Our visit to radiology earlier today included a talk with Dr. Tonnesen. I asked him about the MRI results and what they might mean. His answer was a bit disturbing: he said that, based on the MRIs done by the hospital, there's evidence that some of Mom's tumor is responding to the therapy, but that there's possible regrowth of the tumor in other areas, about which little can be done. The reason for the qualifier "possible" is that the doctors don't know whether the apparent regrowth is a recent occurrence or something that dates back to some long-ago period between MRI sessions. Perhaps the recent MRI is showing an old growth that has, in reality, been stopped by the current treatment.

More disturbing was the doctor's contention that how Mom is doing externally is more important to him than what is going on internally.
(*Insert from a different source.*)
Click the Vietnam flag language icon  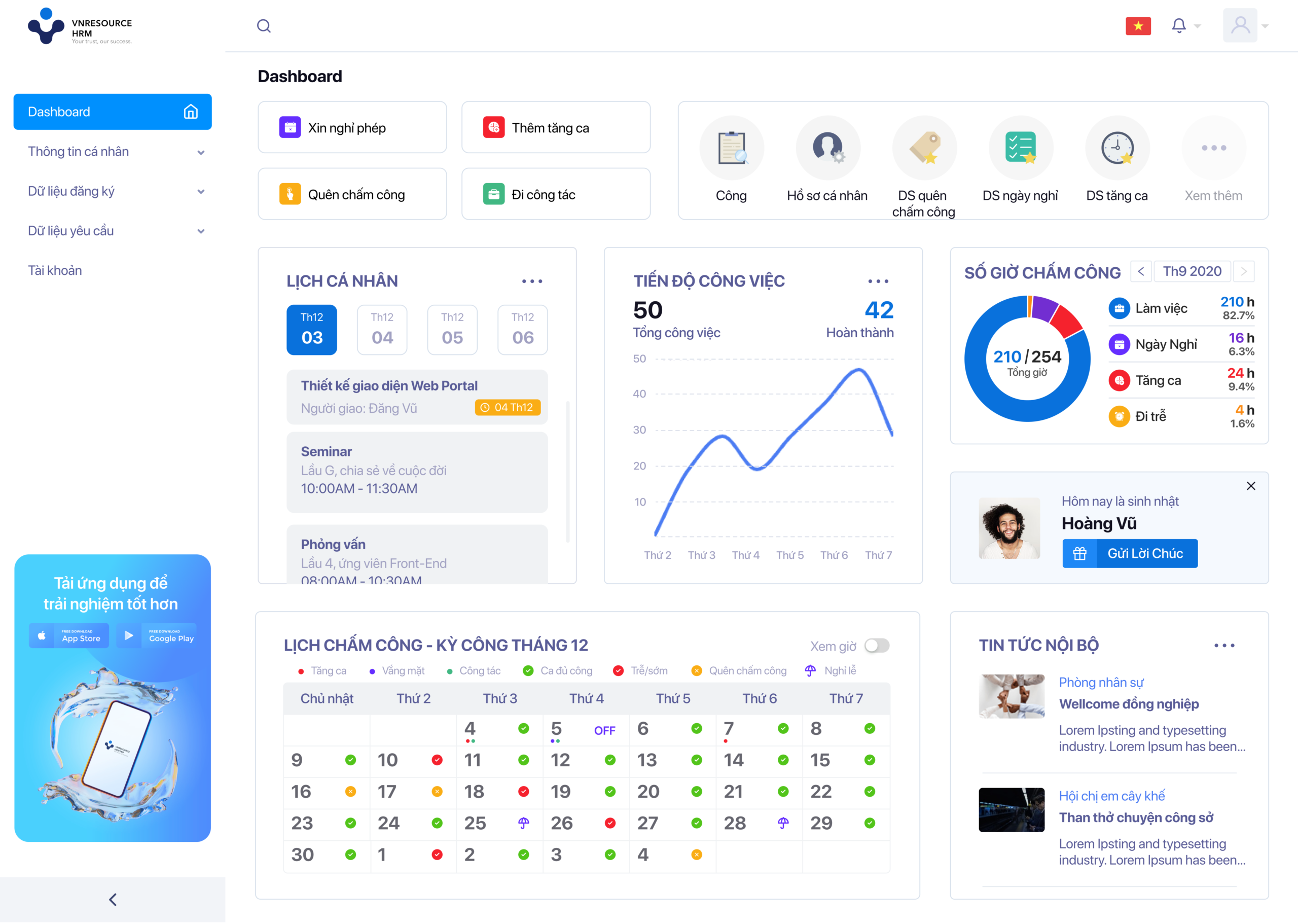click(1138, 25)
He saw her today and said she looked a lot better than last time. "I see this as a good thing," he said. For him, it's more important to focus on how Mom presents clinically than on what might be going on, tumor-wise, inside her head. I'm still having trouble wrapping my mind around what the doc was trying to say, and right now, I wish I had recorded the conversation so I could replay it and digest it. To me, it would seem that any outward improvement not accompanied by internal improvement should be considered superficial at best, but perhaps the doctor's point is that, since the treatment for GBM is palliative and not curative (there is no cure), we should view any clinical improvement positively.

Dad asked Dr. Tonnesen for his overall opinion on how Mom is doing. Dr. Tonnesen gave us a sympathetic look and told us that he can't jump for joy at what he's been seeing. "She isn't bouncing back," he observed, reciting the litany of problems Mom has encountered ever since she became a patient on April 16. Since we already knew this, the news wasn't particularly surprising. Maybe Dad just wanted to hear something, anything, that might be positive about this situation. Can't say as I blame him.

So that's where we are: waiting for the PICC team. We ought to be back home this evening.